WHAT THIS TASK INVOLVES
Copy the data exactly, line for line.
----- ENTRIES PROVIDED -----
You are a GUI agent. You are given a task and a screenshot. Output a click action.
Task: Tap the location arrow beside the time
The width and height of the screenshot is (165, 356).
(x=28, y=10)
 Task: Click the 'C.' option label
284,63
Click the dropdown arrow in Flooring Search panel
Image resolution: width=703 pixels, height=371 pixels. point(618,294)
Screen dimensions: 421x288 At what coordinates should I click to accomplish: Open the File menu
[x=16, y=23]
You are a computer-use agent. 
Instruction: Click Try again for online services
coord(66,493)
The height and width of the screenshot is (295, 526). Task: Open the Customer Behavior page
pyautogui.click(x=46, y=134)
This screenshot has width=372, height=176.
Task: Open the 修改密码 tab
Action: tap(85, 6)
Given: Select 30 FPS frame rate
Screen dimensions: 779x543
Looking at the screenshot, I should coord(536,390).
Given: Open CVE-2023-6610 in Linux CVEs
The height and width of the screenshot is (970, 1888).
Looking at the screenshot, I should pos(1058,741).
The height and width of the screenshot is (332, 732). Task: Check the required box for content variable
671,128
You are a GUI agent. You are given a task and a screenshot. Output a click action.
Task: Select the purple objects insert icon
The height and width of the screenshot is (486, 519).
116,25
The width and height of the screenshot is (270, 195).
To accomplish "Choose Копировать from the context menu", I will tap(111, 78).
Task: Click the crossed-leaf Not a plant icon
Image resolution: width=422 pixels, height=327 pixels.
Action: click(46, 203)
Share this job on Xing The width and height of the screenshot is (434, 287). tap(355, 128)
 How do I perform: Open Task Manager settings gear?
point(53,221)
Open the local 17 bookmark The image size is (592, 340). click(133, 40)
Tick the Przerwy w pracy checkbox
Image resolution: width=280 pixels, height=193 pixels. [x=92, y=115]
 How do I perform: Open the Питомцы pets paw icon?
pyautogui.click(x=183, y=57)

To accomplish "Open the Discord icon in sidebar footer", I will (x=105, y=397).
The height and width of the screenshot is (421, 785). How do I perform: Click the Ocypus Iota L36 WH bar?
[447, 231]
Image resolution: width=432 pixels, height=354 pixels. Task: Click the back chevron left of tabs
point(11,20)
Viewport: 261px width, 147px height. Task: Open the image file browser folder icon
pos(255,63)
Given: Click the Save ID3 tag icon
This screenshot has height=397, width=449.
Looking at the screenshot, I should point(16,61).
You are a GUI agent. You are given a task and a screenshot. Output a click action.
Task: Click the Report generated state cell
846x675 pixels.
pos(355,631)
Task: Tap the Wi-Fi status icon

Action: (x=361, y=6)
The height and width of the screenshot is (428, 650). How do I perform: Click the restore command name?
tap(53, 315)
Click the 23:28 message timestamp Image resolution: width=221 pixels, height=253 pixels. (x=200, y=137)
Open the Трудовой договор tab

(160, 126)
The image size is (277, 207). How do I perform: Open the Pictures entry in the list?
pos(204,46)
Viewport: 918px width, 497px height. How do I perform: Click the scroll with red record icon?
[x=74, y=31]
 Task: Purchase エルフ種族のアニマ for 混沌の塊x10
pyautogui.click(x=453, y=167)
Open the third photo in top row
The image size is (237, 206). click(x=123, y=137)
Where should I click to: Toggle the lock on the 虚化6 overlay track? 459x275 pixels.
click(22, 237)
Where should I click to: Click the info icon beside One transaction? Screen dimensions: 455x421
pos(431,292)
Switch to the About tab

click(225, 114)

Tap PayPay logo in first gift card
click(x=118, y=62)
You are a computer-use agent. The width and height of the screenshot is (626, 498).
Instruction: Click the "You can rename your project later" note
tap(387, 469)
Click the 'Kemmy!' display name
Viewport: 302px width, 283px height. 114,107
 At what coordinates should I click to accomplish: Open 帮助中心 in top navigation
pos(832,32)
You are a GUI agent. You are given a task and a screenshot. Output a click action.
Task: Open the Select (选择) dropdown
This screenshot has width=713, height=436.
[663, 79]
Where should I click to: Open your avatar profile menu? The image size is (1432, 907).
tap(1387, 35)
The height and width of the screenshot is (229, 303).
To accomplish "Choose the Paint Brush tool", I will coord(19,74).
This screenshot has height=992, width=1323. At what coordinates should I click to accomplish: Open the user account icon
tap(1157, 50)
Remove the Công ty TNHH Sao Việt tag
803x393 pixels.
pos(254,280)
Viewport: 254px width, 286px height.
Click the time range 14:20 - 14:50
-----
OUTPUT FOR THIS EXERCISE
You are a GUI agent. You are given a task and a screenshot. Output a click action.
Task: Tap the location arrow beside the time
The width and height of the screenshot is (165, 356).
(x=28, y=10)
 Task: Click the 'C.' option label
284,63
Click the dropdown arrow in Flooring Search panel
Image resolution: width=703 pixels, height=371 pixels. point(618,294)
Screen dimensions: 421x288 At what coordinates should I click to accomplish: Open the File menu
[x=16, y=23]
You are a computer-use agent. 
Instruction: Click Try again for online services
coord(66,493)
The height and width of the screenshot is (295, 526). Task: Open the Customer Behavior page
pyautogui.click(x=46, y=134)
This screenshot has width=372, height=176.
Task: Open the 修改密码 tab
Action: tap(85, 6)
Given: Select 30 FPS frame rate
Screen dimensions: 779x543
Looking at the screenshot, I should coord(536,390).
Given: Open CVE-2023-6610 in Linux CVEs
The height and width of the screenshot is (970, 1888).
Looking at the screenshot, I should pos(1058,741).
The height and width of the screenshot is (332, 732). Task: Check the required box for content variable
671,128
You are a GUI agent. You are given a task and a screenshot. Output a click action.
Task: Select the purple objects insert icon
The height and width of the screenshot is (486, 519).
116,25
The width and height of the screenshot is (270, 195).
To accomplish "Choose Копировать from the context menu", I will tap(111, 78).
Task: Click the crossed-leaf Not a plant icon
Image resolution: width=422 pixels, height=327 pixels.
Action: click(46, 203)
Share this job on Xing The width and height of the screenshot is (434, 287). tap(355, 128)
 How do I perform: Open Task Manager settings gear?
point(53,221)
Open the local 17 bookmark The image size is (592, 340). click(133, 40)
Tick the Przerwy w pracy checkbox
Image resolution: width=280 pixels, height=193 pixels. [x=92, y=115]
 How do I perform: Open the Питомцы pets paw icon?
pyautogui.click(x=183, y=57)

To accomplish "Open the Discord icon in sidebar footer", I will (x=105, y=397).
The height and width of the screenshot is (421, 785). How do I perform: Click the Ocypus Iota L36 WH bar?
[447, 231]
Image resolution: width=432 pixels, height=354 pixels. Task: Click the back chevron left of tabs
point(11,20)
Viewport: 261px width, 147px height. Task: Open the image file browser folder icon
pos(255,63)
Given: Click the Save ID3 tag icon
This screenshot has height=397, width=449.
Looking at the screenshot, I should point(16,61).
You are a GUI agent. You are given a task and a screenshot. Output a click action.
Task: Click the Report generated state cell
846x675 pixels.
pos(355,631)
Task: Tap the Wi-Fi status icon

Action: (x=361, y=6)
The height and width of the screenshot is (428, 650). How do I perform: Click the restore command name?
tap(53, 315)
Click the 23:28 message timestamp Image resolution: width=221 pixels, height=253 pixels. (x=200, y=137)
Open the Трудовой договор tab

(160, 126)
The image size is (277, 207). How do I perform: Open the Pictures entry in the list?
pos(204,46)
Viewport: 918px width, 497px height. How do I perform: Click the scroll with red record icon?
[x=74, y=31]
 Task: Purchase エルフ種族のアニマ for 混沌の塊x10
pyautogui.click(x=453, y=167)
Open the third photo in top row
The image size is (237, 206). click(x=123, y=137)
Where should I click to: Toggle the lock on the 虚化6 overlay track? 459x275 pixels.
click(22, 237)
Where should I click to: Click the info icon beside One transaction? Screen dimensions: 455x421
pos(431,292)
Switch to the About tab

click(225, 114)

Tap PayPay logo in first gift card
click(x=118, y=62)
You are a computer-use agent. The width and height of the screenshot is (626, 498).
Instruction: Click the "You can rename your project later" note
tap(387, 469)
Click the 'Kemmy!' display name
Viewport: 302px width, 283px height. 114,107
 At what coordinates should I click to accomplish: Open 帮助中心 in top navigation
pos(832,32)
You are a GUI agent. You are given a task and a screenshot. Output a click action.
Task: Open the Select (选择) dropdown
This screenshot has width=713, height=436.
[663, 79]
Where should I click to: Open your avatar profile menu? The image size is (1432, 907).
tap(1387, 35)
The height and width of the screenshot is (229, 303).
To accomplish "Choose the Paint Brush tool", I will coord(19,74).
This screenshot has height=992, width=1323. At what coordinates should I click to accomplish: Open the user account icon
tap(1157, 50)
Remove the Công ty TNHH Sao Việt tag
803x393 pixels.
pos(254,280)
Viewport: 254px width, 286px height.
Click the time range 14:20 - 14:50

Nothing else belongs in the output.